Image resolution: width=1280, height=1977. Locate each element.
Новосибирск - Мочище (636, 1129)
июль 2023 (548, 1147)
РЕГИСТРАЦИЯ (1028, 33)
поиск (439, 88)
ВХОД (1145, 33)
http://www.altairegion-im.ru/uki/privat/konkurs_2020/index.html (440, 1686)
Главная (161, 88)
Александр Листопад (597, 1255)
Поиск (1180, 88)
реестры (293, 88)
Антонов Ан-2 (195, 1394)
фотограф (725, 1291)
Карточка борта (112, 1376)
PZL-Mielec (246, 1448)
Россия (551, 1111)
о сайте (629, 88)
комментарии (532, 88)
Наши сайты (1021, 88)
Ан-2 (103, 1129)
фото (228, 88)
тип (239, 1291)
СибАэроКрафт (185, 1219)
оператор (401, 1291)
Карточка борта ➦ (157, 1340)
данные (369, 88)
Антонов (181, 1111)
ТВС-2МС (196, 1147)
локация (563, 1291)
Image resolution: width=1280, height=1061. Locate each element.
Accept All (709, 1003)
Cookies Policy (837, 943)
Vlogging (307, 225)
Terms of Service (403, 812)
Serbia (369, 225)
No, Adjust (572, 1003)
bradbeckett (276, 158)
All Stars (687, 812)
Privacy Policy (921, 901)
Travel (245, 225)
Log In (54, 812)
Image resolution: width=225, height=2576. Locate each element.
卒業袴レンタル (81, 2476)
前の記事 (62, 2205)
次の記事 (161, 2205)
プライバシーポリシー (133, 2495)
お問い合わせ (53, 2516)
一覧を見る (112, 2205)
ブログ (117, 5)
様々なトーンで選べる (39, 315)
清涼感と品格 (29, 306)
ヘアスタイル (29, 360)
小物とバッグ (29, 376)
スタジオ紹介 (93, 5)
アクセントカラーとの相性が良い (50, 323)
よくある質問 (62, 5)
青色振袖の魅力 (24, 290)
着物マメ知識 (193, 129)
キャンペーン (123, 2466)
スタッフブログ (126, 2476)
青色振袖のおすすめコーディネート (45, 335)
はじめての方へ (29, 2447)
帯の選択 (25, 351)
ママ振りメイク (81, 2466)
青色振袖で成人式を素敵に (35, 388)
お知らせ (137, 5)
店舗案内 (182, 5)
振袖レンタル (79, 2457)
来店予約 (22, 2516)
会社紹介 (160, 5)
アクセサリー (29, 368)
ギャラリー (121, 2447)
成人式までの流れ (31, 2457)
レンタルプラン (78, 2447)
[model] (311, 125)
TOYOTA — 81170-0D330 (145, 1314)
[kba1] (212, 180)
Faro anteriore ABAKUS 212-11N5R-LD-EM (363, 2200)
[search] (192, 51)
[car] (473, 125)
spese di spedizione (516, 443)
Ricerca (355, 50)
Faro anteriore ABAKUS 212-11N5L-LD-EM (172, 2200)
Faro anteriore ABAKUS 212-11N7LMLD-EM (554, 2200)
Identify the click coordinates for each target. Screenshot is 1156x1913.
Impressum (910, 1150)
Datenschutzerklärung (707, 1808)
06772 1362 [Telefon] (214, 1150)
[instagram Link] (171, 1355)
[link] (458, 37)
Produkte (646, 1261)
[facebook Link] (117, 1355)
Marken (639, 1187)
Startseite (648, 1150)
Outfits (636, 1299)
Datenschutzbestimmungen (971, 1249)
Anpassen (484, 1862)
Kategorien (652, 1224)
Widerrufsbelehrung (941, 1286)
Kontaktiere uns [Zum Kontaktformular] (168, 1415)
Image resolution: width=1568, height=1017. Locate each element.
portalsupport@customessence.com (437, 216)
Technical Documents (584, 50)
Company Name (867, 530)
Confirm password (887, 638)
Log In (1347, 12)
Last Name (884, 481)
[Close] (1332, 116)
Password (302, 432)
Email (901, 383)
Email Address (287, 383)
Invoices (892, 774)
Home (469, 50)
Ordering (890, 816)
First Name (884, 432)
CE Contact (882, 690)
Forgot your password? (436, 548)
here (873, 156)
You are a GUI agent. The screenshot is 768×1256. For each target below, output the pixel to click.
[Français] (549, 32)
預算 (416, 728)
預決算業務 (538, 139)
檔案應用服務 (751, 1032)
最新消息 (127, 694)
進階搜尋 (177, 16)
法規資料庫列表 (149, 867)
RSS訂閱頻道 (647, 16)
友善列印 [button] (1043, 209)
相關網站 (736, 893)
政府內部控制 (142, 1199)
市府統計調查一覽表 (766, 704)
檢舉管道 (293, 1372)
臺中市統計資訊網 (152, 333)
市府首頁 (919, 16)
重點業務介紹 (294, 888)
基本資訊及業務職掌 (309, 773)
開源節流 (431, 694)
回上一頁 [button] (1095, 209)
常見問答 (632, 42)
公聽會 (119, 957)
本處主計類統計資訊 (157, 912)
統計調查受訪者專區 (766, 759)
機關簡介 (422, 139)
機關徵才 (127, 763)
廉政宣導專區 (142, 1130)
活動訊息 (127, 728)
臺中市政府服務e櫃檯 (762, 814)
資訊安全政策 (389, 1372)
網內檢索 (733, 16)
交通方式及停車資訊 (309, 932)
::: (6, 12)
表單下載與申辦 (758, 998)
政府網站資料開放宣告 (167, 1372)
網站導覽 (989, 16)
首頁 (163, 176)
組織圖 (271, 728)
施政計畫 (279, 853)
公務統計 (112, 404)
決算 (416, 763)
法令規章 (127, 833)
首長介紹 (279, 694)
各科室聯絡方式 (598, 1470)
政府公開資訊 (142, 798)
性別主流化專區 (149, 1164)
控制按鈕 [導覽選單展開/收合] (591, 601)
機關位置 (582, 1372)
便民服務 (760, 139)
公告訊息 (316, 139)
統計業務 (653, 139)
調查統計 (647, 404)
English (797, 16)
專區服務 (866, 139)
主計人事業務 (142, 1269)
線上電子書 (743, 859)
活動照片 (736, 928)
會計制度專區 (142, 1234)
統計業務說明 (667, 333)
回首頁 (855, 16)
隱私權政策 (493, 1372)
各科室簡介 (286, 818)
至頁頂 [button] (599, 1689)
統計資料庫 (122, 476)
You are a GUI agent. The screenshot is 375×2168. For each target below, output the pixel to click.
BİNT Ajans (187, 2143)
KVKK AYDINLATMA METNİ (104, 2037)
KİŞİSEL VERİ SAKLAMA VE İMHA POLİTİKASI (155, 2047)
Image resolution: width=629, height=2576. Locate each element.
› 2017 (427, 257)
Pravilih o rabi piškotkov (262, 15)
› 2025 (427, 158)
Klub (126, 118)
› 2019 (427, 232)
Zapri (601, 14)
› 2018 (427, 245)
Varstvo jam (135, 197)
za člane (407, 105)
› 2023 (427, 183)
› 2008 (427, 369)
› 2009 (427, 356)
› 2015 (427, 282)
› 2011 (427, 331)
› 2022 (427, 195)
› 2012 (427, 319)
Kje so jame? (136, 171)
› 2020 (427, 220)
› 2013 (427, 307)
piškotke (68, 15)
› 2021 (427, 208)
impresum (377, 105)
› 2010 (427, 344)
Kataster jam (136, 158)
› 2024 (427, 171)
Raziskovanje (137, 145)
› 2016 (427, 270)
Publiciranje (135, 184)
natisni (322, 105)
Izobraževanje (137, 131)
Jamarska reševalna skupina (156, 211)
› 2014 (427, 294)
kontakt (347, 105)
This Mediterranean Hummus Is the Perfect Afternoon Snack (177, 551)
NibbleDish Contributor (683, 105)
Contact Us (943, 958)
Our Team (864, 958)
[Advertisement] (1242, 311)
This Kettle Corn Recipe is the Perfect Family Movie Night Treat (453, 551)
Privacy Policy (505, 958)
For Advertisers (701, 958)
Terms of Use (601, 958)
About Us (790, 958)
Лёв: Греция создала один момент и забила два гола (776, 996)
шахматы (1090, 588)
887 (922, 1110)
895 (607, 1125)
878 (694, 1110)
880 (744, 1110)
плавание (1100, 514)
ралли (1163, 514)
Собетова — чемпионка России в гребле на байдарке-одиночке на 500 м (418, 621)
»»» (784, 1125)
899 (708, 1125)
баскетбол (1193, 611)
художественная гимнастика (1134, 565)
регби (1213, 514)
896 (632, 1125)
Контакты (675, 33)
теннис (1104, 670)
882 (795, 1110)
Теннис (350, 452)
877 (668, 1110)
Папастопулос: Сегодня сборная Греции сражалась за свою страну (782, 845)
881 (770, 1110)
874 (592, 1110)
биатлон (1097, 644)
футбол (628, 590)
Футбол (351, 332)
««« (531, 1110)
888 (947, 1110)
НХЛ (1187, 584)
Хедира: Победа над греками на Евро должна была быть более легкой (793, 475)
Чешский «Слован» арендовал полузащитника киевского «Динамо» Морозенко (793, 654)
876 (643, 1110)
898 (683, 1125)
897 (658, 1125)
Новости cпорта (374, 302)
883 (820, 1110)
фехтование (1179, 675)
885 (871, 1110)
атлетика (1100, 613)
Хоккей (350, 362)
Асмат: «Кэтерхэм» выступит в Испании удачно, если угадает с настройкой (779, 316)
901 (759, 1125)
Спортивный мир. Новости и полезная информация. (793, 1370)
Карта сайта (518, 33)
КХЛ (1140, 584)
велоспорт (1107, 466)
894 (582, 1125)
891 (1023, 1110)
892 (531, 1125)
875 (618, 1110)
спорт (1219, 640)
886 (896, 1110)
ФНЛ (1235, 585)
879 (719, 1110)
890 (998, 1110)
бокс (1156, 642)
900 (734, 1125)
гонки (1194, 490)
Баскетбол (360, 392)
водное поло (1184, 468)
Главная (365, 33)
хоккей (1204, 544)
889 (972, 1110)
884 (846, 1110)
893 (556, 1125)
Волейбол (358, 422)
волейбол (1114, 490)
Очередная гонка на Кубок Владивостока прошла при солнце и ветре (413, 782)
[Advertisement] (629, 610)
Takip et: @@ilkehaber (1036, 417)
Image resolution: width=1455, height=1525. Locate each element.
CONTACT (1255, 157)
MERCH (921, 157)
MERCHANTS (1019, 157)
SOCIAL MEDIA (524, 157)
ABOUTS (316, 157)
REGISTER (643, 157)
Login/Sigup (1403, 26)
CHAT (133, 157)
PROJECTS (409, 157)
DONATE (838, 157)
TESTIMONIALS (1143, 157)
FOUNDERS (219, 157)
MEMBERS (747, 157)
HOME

→ **What is being asked**:
Copy the data from its first line through the line containing "Log In (54, 812)", both ends included, and put "Allow All" in place of "Accept All" while leaving everything else as it is.

→ **Answer to this task**:
Image resolution: width=1280, height=1977. Locate each element.
Новосибирск - Мочище (636, 1129)
июль 2023 (548, 1147)
РЕГИСТРАЦИЯ (1028, 33)
поиск (439, 88)
ВХОД (1145, 33)
http://www.altairegion-im.ru/uki/privat/konkurs_2020/index.html (440, 1686)
Главная (161, 88)
Александр Листопад (597, 1255)
Поиск (1180, 88)
реестры (293, 88)
Антонов Ан-2 (195, 1394)
фотограф (725, 1291)
Карточка борта (112, 1376)
PZL-Mielec (246, 1448)
Россия (551, 1111)
о сайте (629, 88)
комментарии (532, 88)
Наши сайты (1021, 88)
Ан-2 (103, 1129)
фото (228, 88)
тип (239, 1291)
СибАэроКрафт (185, 1219)
оператор (401, 1291)
Карточка борта ➦ (157, 1340)
данные (369, 88)
Антонов (181, 1111)
ТВС-2МС (196, 1147)
локация (563, 1291)
Image resolution: width=1280, height=1061. Locate each element.
Allow All (709, 1003)
Cookies Policy (837, 943)
Vlogging (307, 225)
Terms of Service (403, 812)
Serbia (369, 225)
No, Adjust (572, 1003)
bradbeckett (276, 158)
All Stars (687, 812)
Privacy Policy (921, 901)
Travel (245, 225)
Log In (54, 812)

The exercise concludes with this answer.